- **Passage fourni**
CA PARIS (pôle 5 ch. 11), 5 novembre 2021 : RG n° 19/15321 

Publication : Jurica

 

Extrait : « En quatrième lieu, la société Saint-Honoré soutient des clauses de résiliation qu'elles créent un déséquilibre significatif entre les droits et les obligations des partenaires prohibé par l'article L. 442-6-I-2° du code de commerce, dans sa version en vigueur au 11 décembre 2016.

Au demeurant, cette clause tend à dissuader l'abonné de se défaire unilatéralement de son obligation de verser, à l'avenir, les mensualités de ses abonnements qui ont pour contrepartie un prix négocié sur les communications téléphoniques dès l'origine des contrats, de sorte qu'il ne se déduit de ces clauses aucun déséquilibre dans les droits et obligations des parties. »

 

RÉPUBLIQUE FRANÇAISE

AU NOM DU PEUPLE FRANÇAIS

 

COUR D’APPEL DE PARIS

PÔLE 5 CHAMBRE 11

ARRÊT DU 5 NOVEMBRE 2021

 

ÉLÉMENTS D’IDENTIFICATION DE LA DÉCISION       (N.B. : mention ne figurant pas sur l’original)

R.G. n° 19/15321 (6 pages). N° Portalis 35L7-V-B7D-CAOOL. Décision déférée à la Cour : Jugement du 4 juillet 2019 - Tribunal de Commerce de PARIS - RG n° 2018044499.

- **Extraits de données**
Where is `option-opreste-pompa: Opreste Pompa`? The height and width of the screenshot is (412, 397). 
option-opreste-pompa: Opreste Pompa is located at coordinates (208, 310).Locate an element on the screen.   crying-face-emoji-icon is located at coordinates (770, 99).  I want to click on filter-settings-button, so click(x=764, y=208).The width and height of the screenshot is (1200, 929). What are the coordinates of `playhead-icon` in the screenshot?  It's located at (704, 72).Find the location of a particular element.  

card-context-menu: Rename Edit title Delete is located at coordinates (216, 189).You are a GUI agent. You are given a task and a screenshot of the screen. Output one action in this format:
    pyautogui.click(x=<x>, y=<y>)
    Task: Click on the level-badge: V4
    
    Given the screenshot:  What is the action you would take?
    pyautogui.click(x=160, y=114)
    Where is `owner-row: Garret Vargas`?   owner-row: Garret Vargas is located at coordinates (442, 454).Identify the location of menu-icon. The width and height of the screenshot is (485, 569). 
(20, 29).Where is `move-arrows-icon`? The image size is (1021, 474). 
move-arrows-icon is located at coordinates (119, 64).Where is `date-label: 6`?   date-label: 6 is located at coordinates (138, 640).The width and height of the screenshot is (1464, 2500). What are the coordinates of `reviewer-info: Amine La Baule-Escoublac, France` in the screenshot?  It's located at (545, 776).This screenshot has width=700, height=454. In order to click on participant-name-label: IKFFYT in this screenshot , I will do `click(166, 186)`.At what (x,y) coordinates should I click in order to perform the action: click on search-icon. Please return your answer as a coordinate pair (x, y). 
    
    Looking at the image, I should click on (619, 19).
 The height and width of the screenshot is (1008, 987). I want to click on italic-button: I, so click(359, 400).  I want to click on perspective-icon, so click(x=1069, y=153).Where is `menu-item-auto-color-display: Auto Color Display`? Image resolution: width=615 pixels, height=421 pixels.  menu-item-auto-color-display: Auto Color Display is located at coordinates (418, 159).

- **Consignes de travail**
1/ Recopiez à l'identique le passage de l'arrêt de la cour d'appel qui va de « R.G. n° 19/15321 (6 » à « RG n° 2018044499. ».
2/ Relevez toutes les dates distinctes mentionnées dans l'arrêt de la cour d'appel, une par ligne, dans leur ordre de première apparition.
3/ Poursuivez la rédaction de l'arrêt de la cour d'appel de Paris à partir de sa dernière phrase.

- **Résultats par tâche**
1/
R.G. n° 19/15321 (6 pages). N° Portalis 35L7-V-B7D-CAOOL. Décision déférée à la Cour : Jugement du 4 juillet 2019 - Tribunal de Commerce de PARIS - RG n° 2018044499.

2/
5 novembre 2021
11 décembre 2016
4 juillet 2019

3/
APPELANTE :

SAS SOCIÉTÉ COMMERCIALE DE TÉLÉCOMMUNICATIONS

prise en la personne de ses représentants légaux [...], [...], immatriculée au Registre du Commerce et des Sociétés de BOBIGNY sous le numéro XXX, représentée par Maître Cyril DE LA F., avocat au barreau de PARIS, toque : C2011

 

INTIMÉE :

SAS SAINT-HONORE EXERÇANT SOUS L'ENSEIGNE X.

prise en la personne de ses représentants légaux [...], [...], immatriculée au Registre du Commerce et des Sociétés de PARIS sous le numéro YYY, représentée par Maître Eugénie Z.-R., avocat au barreau de PARIS, toque : C2390

 

COMPOSITION DE LA COUR : En application des dispositions des articles 805 et 907 du code de procédure civile, l'affaire a été débattue le 29 septembre 2021, en audience publique, les avocats ne s'y étant pas opposés, devant M. Denis ARDISSON, Président de la chambre, chargé du rapport.

Ce magistrat a rendu compte des plaidoiries dans le délibéré de la Cour, composée de : M. Denis ARDISSON, Président de la chambre, Mme Marie-Sophie L'ELEU DE LA SIMONE, Conseillère, Mme Marion PRIMEVERT, Conseillère.

Greffier, lors des débats : Mme Saoussen HAKIRI.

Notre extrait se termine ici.